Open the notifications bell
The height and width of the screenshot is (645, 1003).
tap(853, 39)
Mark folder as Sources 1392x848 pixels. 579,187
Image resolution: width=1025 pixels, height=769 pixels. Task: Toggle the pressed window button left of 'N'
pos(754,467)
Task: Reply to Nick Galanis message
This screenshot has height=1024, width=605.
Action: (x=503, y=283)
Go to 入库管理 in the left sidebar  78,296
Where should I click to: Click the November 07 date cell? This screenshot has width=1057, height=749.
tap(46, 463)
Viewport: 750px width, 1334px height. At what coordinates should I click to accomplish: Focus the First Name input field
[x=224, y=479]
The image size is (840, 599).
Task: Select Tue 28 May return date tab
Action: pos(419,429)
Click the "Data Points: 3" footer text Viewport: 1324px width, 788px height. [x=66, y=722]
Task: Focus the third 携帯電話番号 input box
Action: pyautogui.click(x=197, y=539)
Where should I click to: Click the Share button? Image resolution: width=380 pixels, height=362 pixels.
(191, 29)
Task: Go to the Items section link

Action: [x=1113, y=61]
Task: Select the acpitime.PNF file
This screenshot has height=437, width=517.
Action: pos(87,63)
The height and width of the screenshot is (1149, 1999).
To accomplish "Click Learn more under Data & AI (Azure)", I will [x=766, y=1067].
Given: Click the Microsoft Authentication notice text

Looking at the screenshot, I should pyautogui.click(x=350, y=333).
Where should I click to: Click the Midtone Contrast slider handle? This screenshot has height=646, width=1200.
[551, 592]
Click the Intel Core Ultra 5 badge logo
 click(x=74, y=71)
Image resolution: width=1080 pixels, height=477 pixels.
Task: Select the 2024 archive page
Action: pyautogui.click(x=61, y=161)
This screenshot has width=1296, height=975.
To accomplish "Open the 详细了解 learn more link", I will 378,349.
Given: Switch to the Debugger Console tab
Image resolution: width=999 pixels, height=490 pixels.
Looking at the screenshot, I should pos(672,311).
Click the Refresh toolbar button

» **Task objective**:
Copy out the lines above exactly, beginning at the one that contains "The height and width of the screenshot is (1149, 1999)." and ending at the one that contains "This screenshot has width=1296, height=975.".

» **Expected output**:
The height and width of the screenshot is (1149, 1999).
To accomplish "Click Learn more under Data & AI (Azure)", I will [x=766, y=1067].
Given: Click the Microsoft Authentication notice text

Looking at the screenshot, I should pyautogui.click(x=350, y=333).
Where should I click to: Click the Midtone Contrast slider handle? This screenshot has height=646, width=1200.
[551, 592]
Click the Intel Core Ultra 5 badge logo
 click(x=74, y=71)
Image resolution: width=1080 pixels, height=477 pixels.
Task: Select the 2024 archive page
Action: pyautogui.click(x=61, y=161)
This screenshot has width=1296, height=975.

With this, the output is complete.